* [What to do]
Reproduce the passage of the Case-Shiller text from "Just in the" to "stories be squared?" word for word.

* [Text segment]
►

Case-Shiller Home Price Index

Case-Shiller Home Price Index (Photo credit: planspark)

Just in the last two days I have heard reported on the national news that prices have stabilized (link to the NAR release here) and that prices were declining in 16 of the 20 top metro areas (Case-Shiller link here).

How can these two stories be squared?

Honestly, I don’t think that they can be…  and given experience with past “interpretations” by the NAR, I’m inclined to not believe the NAR numbers.  Actually… I believe the numbers, but not the interpretation.

Case-Shiller looks at actual properties in some of their surveys.  Rather than looking at averages or medians, they sample properties.  By looking at repeat sales of the same address, they can better determine what prices are doing.

Pretty much every other study looks at all of the sales and then breaks it down to average or median prices.  The problem then is that if more expensive homes are selling, it looks like values are going up.  If less expensive homes are selling, it looks like prices are going down.

◄

* [Dataset entries]
►

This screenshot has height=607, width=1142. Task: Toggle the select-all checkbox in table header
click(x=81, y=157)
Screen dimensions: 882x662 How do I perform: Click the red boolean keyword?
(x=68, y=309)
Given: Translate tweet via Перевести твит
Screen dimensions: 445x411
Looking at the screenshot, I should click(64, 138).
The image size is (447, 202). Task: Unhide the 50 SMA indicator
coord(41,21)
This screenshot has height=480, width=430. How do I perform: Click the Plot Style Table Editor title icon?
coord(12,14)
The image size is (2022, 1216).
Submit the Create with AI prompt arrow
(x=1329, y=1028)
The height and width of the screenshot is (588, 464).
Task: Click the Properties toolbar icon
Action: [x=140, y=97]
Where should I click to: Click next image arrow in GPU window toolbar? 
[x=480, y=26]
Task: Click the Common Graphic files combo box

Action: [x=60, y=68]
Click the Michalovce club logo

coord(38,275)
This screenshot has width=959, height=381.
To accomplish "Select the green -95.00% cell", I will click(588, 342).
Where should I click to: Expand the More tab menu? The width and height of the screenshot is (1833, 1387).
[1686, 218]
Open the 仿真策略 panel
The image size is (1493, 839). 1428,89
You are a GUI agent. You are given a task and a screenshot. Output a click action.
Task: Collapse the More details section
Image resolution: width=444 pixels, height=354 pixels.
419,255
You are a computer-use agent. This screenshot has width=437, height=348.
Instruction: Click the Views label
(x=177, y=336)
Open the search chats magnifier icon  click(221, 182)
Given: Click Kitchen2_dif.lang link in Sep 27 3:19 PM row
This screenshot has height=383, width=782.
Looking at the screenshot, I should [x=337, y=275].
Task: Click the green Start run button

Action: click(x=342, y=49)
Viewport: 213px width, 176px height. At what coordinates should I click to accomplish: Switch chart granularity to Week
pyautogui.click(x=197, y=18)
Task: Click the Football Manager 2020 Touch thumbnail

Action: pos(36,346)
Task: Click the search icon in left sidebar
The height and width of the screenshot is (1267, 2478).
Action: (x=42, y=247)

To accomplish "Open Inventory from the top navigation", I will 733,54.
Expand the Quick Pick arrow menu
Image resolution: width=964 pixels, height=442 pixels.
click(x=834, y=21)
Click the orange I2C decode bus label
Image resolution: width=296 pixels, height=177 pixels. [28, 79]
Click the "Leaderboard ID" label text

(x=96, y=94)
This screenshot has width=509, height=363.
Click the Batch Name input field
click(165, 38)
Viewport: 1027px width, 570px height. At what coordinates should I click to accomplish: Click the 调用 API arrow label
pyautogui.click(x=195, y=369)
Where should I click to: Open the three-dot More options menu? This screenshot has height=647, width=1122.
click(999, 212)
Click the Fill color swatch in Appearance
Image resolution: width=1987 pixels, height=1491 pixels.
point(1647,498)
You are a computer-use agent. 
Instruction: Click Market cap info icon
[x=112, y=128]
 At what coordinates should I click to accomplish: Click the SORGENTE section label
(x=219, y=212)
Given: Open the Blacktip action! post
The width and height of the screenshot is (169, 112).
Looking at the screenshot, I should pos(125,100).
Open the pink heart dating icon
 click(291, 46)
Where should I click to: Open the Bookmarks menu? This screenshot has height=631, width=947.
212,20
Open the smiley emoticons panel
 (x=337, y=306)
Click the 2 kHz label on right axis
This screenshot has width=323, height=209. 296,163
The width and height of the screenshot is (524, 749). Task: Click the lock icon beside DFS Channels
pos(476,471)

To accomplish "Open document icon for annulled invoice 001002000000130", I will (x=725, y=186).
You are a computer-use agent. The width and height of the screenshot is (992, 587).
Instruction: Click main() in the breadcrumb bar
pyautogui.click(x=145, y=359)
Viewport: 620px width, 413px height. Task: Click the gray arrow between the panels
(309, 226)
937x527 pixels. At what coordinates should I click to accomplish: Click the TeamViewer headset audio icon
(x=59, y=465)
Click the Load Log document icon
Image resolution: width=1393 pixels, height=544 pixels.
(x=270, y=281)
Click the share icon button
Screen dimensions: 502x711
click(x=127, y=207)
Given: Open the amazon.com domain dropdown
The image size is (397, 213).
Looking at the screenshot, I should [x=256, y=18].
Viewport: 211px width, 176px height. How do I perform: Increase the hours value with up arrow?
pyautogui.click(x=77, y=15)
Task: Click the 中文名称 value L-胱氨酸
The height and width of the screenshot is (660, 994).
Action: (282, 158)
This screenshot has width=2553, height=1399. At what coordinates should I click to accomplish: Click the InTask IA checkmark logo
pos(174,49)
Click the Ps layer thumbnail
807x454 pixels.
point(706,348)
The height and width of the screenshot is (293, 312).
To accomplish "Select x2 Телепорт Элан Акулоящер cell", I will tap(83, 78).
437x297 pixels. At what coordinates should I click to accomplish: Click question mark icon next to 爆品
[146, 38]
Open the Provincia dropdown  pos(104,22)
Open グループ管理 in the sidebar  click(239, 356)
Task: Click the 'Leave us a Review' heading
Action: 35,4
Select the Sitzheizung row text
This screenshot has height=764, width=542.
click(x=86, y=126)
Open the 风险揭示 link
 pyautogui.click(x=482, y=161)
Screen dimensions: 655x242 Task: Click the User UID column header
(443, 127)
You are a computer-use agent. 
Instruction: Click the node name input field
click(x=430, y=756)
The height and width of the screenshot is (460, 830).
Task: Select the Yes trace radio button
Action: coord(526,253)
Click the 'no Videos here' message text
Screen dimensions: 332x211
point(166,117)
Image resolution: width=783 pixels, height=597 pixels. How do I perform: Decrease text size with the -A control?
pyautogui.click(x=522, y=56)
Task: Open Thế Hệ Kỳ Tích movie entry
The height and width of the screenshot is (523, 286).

◄

* [Finished task]
Just in the last two days I have heard reported on the national news that prices have stabilized (link to the NAR release here) and that prices were declining in 16 of the 20 top metro areas (Case-Shiller link here).

How can these two stories be squared?